• [Descrição do exercício] Diga se cada afirmação está de acordo com o texto sobre a Ucrânia, respondendo sim ou não e citando as palavras do texto que decidem a questão. 1. Catherine Ashton foi a Kiev oferecer apoio à nova ordem ucraniana. 2. A ajuda económica referida seria de 35 mil milhões de euros. 3. Os dirigentes da Alemanha, da França e do Reino Unido escondem a sua satisfação.

• [Excerto do texto]
----------

Esses bandos atuam com disciplina militar, exibindo armamento moderno fornecido por organizações dos países centrais da União Europeia (UE) e, segundo alguns observadores, pela CIA.

O apoio oficioso do Ocidente dito democrático ao fascismo é transparente.

Dirigentes da Alemanha, da França, do Reino Unido não escondem a sua satisfação. A baronesa britânica Catherine Ashton, responsável pelas relações internacionais da UE correu a Kiev para oferecer apoio à «nova ordem» ucraniana.

Van Rompuy, o presidente da UE, também expressou a sua alegria pelo novo rumo da Ucrânia. Fala-se já de uma ajuda económica de 35 mil milhões de dólares da UE, dos EUA e do FMI logo que seja instalado em Kiev um «governo democrático».

Estranha conceção da democracia perfilham os senhores de Bruxelas e Washington.

----------

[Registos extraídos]
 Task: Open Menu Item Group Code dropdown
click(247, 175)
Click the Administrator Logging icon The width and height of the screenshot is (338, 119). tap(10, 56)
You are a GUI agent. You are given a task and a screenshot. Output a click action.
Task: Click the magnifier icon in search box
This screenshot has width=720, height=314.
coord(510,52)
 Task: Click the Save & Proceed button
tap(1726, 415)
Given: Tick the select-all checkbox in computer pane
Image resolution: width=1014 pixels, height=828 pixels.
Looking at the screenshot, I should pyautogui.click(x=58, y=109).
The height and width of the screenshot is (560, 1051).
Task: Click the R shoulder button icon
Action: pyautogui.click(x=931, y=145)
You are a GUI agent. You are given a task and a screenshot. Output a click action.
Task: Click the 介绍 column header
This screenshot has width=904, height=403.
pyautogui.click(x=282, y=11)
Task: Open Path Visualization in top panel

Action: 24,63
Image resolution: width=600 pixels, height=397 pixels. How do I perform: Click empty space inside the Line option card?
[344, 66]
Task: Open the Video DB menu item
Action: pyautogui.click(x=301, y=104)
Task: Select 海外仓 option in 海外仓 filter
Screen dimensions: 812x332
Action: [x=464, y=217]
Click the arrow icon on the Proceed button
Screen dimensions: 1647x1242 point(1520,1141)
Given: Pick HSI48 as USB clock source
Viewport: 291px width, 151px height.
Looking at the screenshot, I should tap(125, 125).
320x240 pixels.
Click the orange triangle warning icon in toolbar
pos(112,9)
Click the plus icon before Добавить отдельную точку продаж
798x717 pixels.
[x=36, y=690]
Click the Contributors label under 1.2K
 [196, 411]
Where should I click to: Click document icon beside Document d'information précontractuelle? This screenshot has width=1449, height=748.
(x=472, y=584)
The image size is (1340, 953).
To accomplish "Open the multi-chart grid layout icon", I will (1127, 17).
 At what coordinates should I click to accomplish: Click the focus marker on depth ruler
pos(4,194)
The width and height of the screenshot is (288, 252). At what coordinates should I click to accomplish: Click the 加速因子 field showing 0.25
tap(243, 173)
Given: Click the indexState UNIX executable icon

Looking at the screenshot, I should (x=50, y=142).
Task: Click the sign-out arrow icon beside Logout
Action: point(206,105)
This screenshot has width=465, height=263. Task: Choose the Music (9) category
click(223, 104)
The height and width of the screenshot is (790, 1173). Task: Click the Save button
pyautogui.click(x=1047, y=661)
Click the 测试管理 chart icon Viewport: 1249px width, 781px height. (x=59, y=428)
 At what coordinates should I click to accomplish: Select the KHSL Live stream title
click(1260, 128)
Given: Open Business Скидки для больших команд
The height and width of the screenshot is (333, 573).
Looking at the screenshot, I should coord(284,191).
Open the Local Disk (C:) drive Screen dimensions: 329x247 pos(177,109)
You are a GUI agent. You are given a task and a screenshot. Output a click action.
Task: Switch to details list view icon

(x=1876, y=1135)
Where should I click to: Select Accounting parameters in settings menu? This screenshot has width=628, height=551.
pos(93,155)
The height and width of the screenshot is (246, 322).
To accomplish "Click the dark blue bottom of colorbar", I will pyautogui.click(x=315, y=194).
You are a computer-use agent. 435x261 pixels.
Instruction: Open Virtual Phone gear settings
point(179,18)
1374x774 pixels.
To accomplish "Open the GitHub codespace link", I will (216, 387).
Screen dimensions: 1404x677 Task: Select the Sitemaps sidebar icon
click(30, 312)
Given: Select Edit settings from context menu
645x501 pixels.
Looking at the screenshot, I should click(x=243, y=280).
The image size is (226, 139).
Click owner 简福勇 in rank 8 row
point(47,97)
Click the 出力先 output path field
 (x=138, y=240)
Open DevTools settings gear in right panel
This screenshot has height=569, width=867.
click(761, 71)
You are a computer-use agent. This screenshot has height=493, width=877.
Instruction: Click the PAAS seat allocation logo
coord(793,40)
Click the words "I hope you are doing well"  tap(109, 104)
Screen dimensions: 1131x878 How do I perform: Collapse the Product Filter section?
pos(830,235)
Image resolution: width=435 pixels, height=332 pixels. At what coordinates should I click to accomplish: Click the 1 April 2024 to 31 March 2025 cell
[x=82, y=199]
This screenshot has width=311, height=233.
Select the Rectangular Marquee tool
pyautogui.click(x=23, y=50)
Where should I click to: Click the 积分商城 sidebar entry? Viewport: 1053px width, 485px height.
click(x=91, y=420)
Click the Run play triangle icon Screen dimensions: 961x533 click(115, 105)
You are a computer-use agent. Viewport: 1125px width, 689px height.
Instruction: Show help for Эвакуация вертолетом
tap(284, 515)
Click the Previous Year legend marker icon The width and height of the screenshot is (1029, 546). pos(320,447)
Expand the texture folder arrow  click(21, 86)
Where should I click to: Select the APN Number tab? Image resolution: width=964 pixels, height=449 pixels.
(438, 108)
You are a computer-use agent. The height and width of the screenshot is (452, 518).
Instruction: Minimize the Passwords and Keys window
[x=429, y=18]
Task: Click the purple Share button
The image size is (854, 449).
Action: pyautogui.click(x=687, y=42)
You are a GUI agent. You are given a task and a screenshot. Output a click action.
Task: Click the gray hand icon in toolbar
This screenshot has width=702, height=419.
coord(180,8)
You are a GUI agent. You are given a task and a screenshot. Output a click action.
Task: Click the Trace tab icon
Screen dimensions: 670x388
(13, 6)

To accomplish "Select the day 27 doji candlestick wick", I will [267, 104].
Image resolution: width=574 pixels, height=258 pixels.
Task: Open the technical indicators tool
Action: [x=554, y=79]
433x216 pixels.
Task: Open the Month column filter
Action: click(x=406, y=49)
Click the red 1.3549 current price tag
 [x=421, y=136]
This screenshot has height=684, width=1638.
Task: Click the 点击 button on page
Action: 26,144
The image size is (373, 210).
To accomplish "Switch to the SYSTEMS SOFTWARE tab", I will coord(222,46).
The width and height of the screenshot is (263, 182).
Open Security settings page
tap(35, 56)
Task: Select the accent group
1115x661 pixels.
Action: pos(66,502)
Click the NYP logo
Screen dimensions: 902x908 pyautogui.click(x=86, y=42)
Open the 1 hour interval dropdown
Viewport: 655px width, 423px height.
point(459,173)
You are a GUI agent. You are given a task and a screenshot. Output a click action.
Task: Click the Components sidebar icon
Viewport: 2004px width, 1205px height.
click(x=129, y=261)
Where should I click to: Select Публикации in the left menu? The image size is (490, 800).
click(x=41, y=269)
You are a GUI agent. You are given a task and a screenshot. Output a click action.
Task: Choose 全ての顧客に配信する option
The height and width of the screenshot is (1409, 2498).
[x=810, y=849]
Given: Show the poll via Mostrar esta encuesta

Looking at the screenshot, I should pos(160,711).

----------

• [Resposta ao exercício]
1. Sim: "correu a Kiev para oferecer apoio à «nova ordem» ucraniana".
2. Não: "uma ajuda económica de 35 mil milhões de dólares".
3. Não: "Dirigentes da Alemanha, da França, do Reino Unido não escondem a sua satisfação".